🤖 AI Summary
This work proposes a modal logic–based framework to address the challenge of formal reasoning about distributed trust relationships in multi-agent systems. By employing nested modal structures, the approach precisely captures the mechanisms of trust propagation along communication chains. It unifies the modeling of agents’ beliefs, communicative actions, and trust assumptions within a single logical framework, and directly compiles these specifications into a computable proof-theoretic λ-calculus. This enables verifiable trust generalization and secure information sharing across networked agents.

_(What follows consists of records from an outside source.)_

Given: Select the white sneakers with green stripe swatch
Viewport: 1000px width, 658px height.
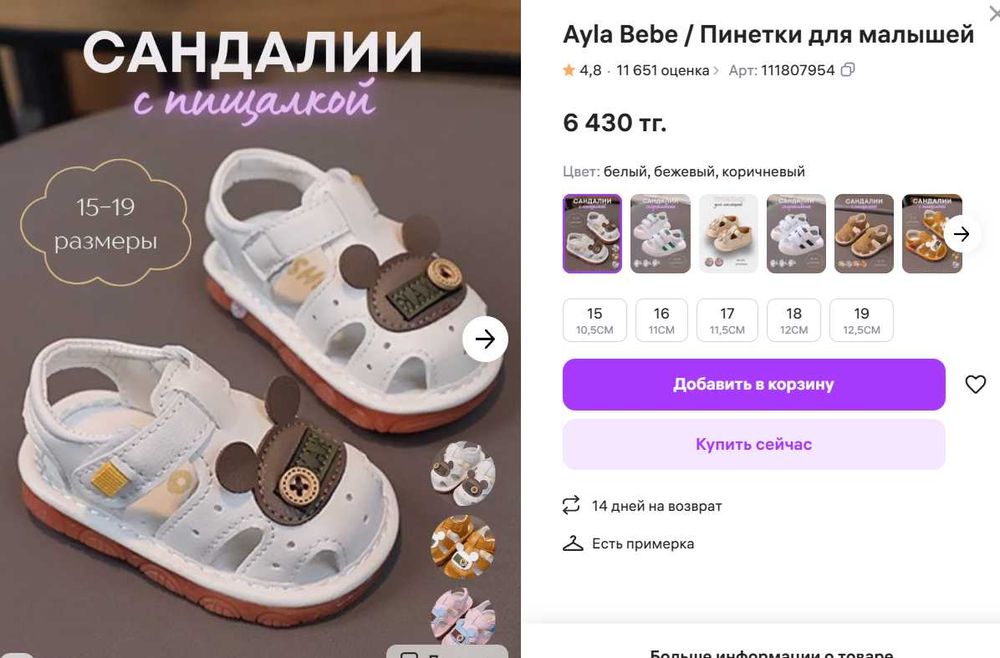Looking at the screenshot, I should click(x=660, y=234).
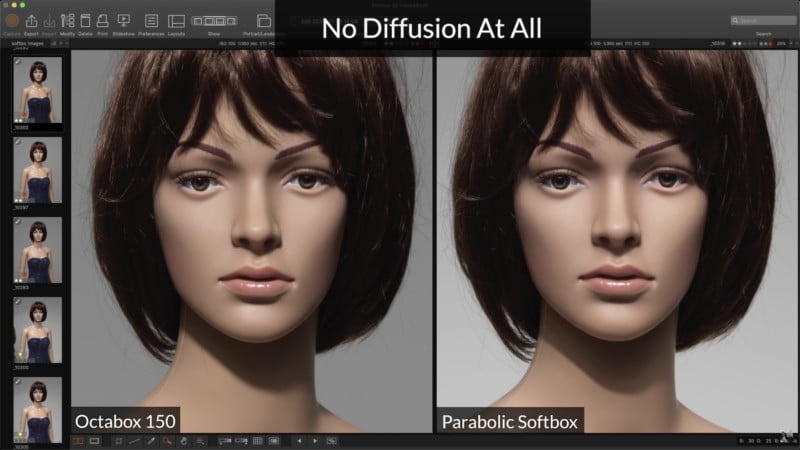Start the Slideshow
This screenshot has height=450, width=800.
coord(124,20)
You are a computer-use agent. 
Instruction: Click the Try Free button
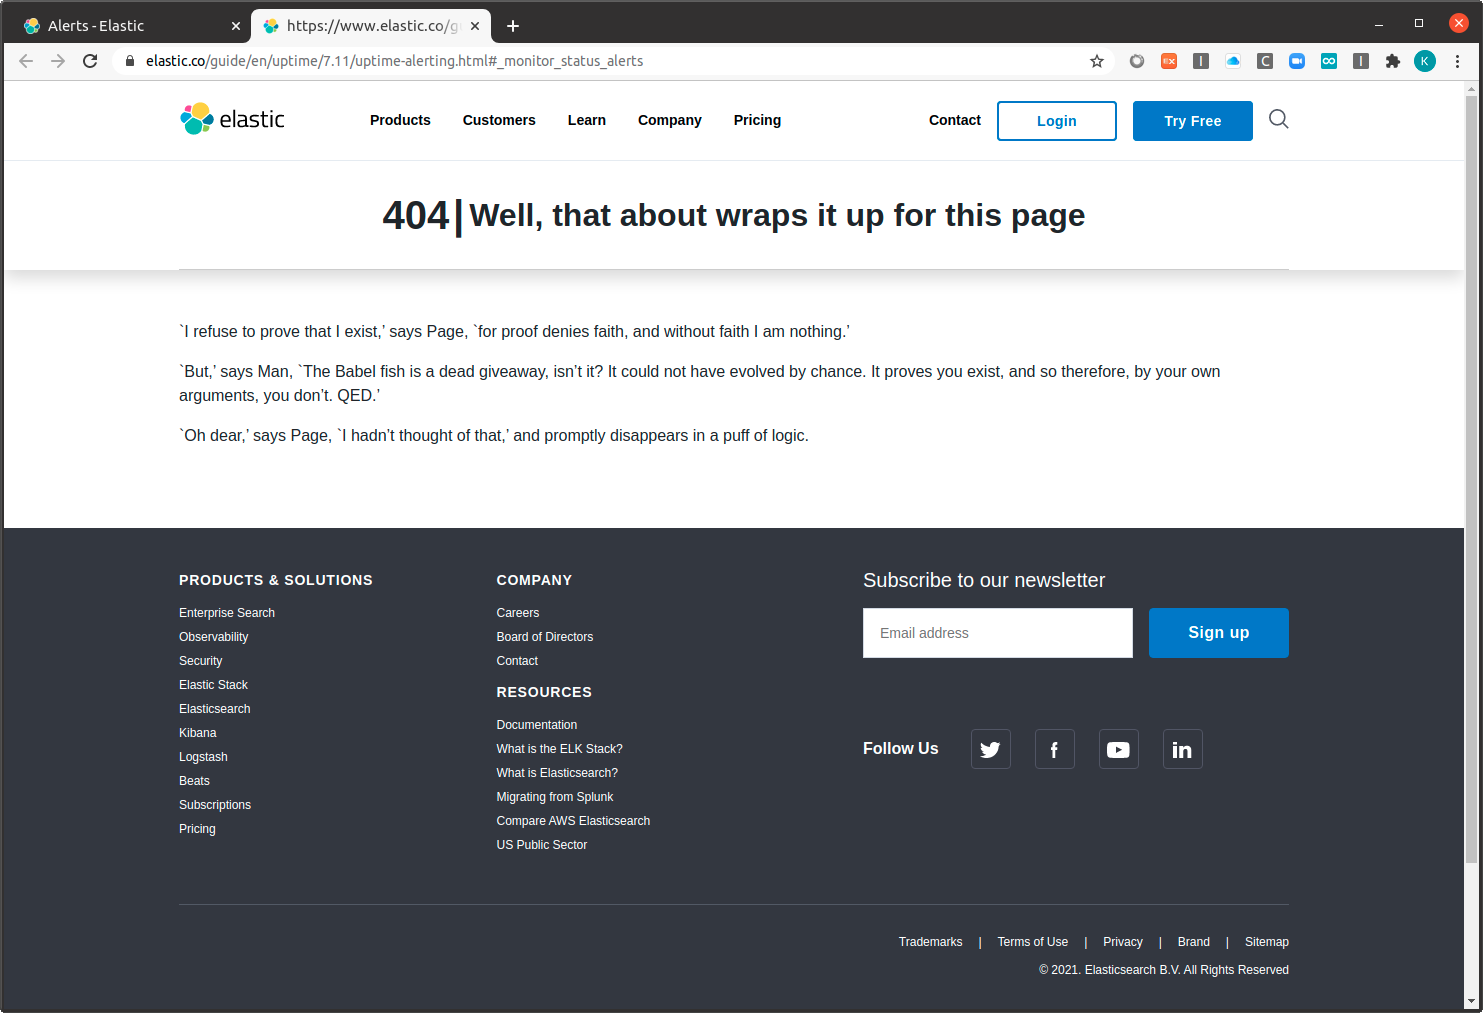point(1192,120)
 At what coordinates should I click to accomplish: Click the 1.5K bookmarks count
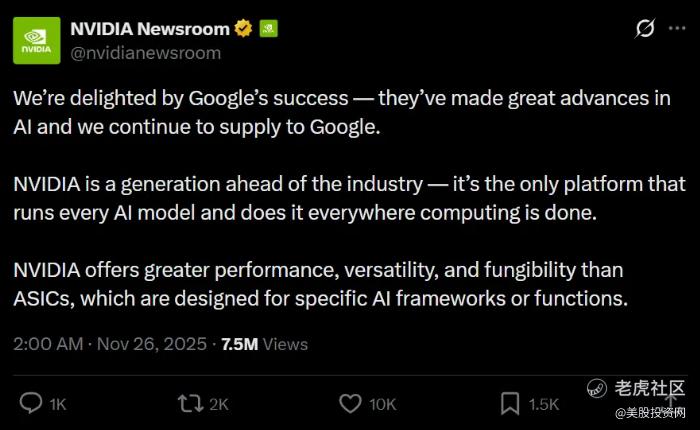544,404
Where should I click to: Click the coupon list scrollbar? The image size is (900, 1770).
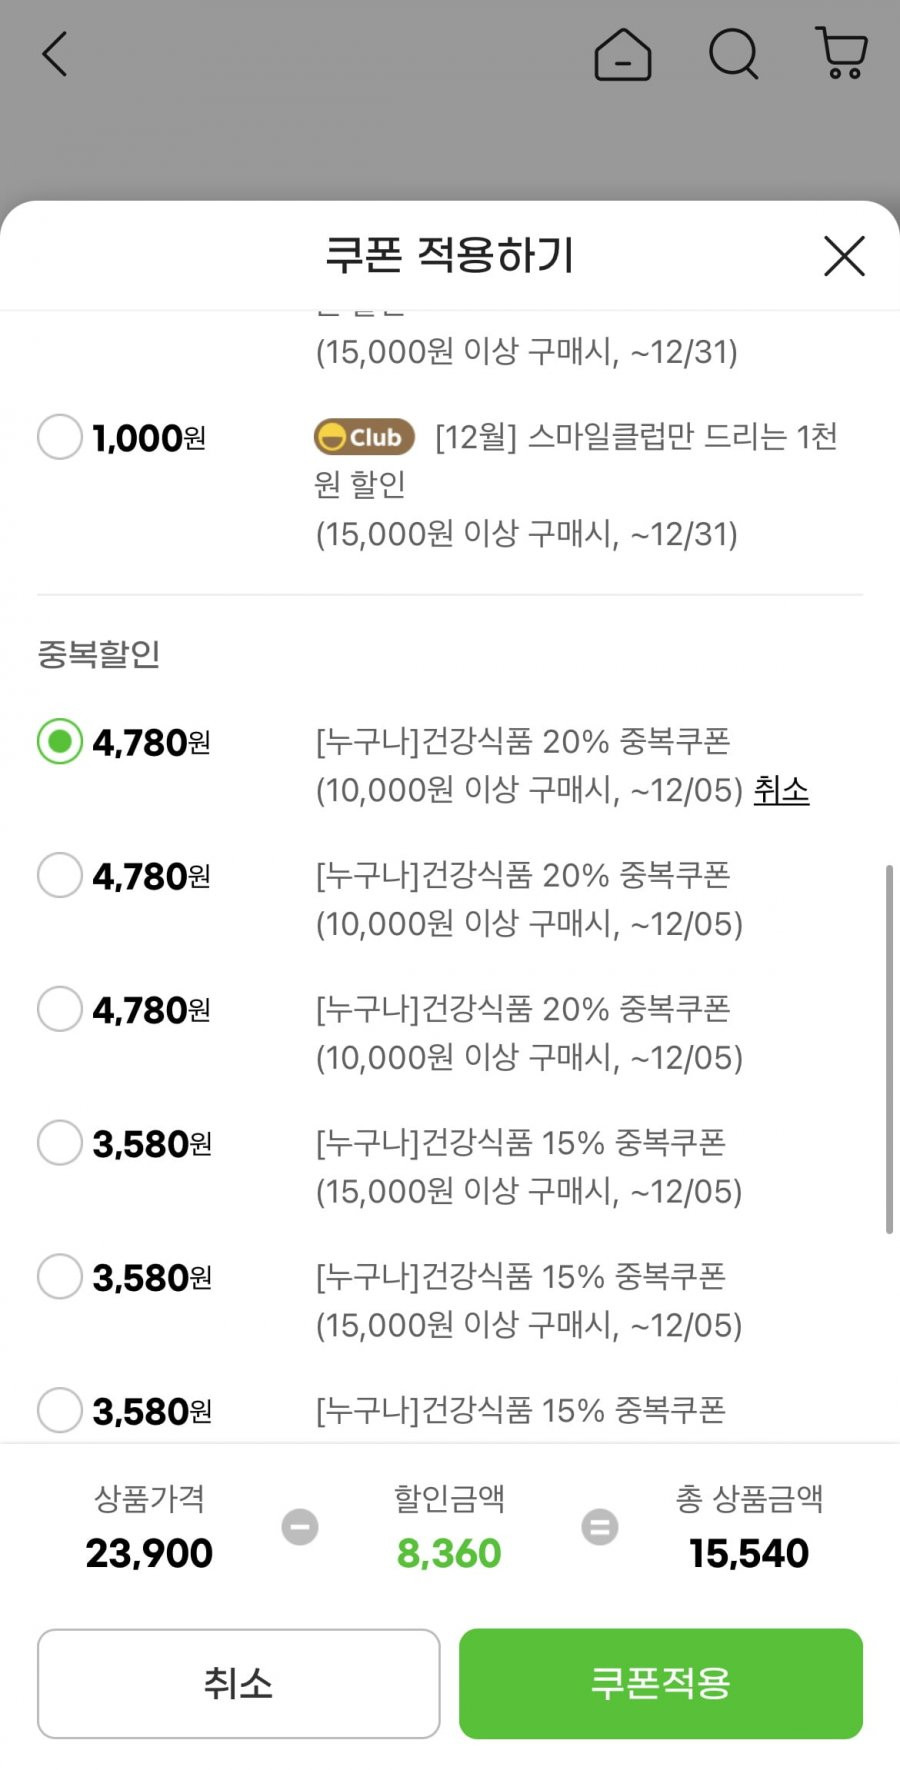pyautogui.click(x=889, y=1050)
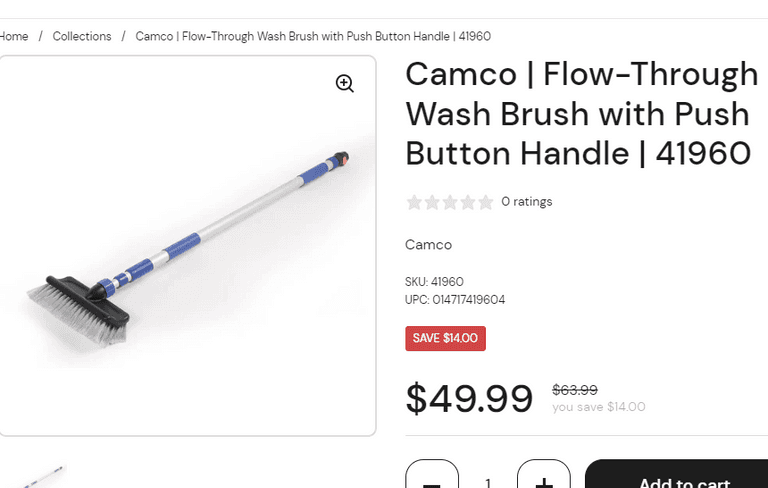Open the "0 ratings" reviews link
The height and width of the screenshot is (488, 768).
point(526,202)
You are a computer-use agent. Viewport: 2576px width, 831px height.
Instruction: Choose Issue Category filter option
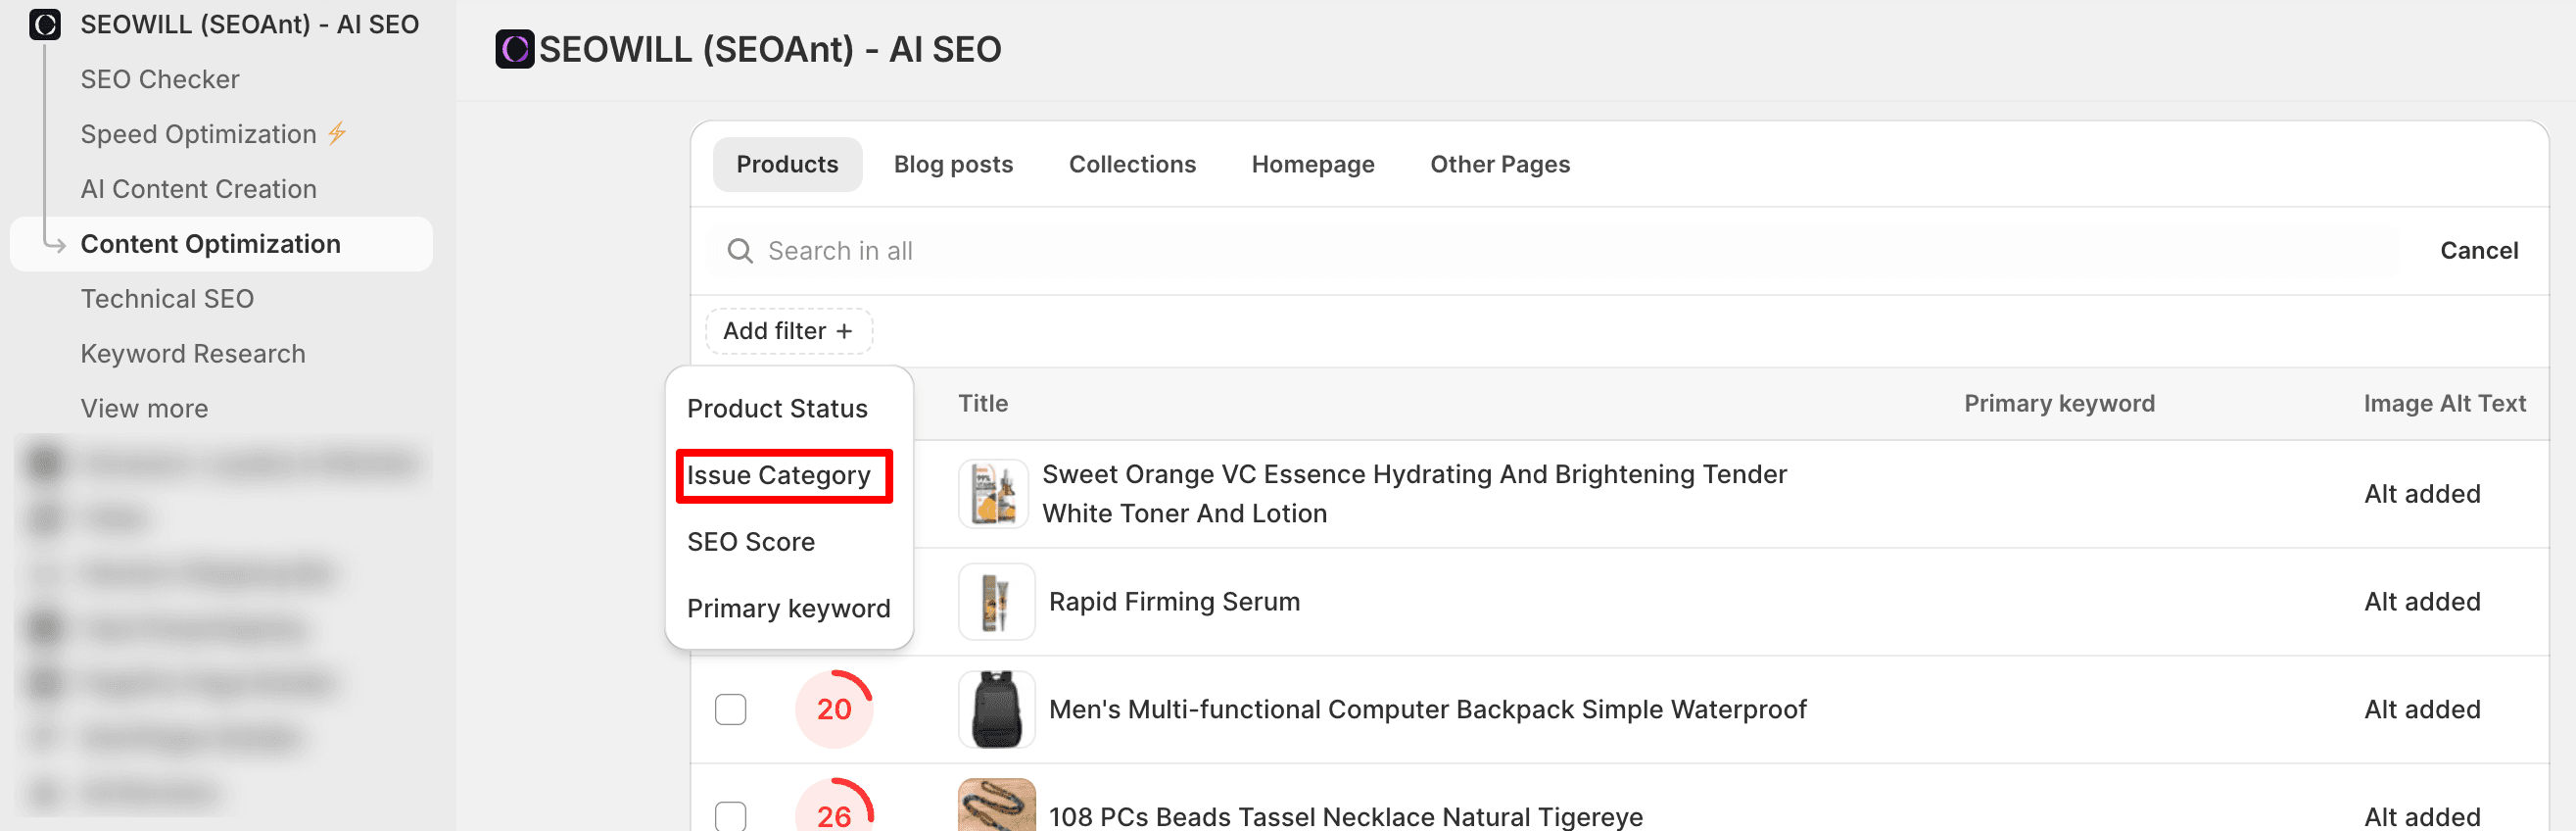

The resulting formal system not only accommodates canonical distributed trust models such as public-key infrastructures but also provides a composable and formally verifiable foundation for trust reasoning in complex communication scenarios.
📝 Abstract
We propose a method for reasoning about trust in multi-agent systems, specifying a language for describing communication protocols and making trust assumptions and derivations. This is given an interpretation in a modal logic for describing the beliefs and communications of agents in a network. We define how information in the network can be shared via forwarding, and how trust between agents can be generalized to trust across networks. We give specifications for the modal logic which can be readily adapted into a lambda calculus of proofs. We show that by nesting modalities, we can describe chains of communication between agents, and establish suitable notions of trust for such chains. We see how this can be applied to trust models in public key infrastructures, as well as other interaction protocols in distributed systems.